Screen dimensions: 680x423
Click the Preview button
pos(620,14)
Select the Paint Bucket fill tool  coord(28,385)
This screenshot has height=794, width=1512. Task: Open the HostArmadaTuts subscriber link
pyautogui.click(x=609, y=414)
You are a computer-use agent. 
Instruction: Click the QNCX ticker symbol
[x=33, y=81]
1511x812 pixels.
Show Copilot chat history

━━━━━━━━━━━━━━━━

■ **PROBLEM DETAILS**: Output the entries above in their entirety, exactly as written.

■ **RESPONSE TO THE EXERCISE**:
Screen dimensions: 680x423
Click the Preview button
pos(620,14)
Select the Paint Bucket fill tool  coord(28,385)
This screenshot has height=794, width=1512. Task: Open the HostArmadaTuts subscriber link
pyautogui.click(x=609, y=414)
You are a computer-use agent. 
Instruction: Click the QNCX ticker symbol
[x=33, y=81]
1511x812 pixels.
Show Copilot chat history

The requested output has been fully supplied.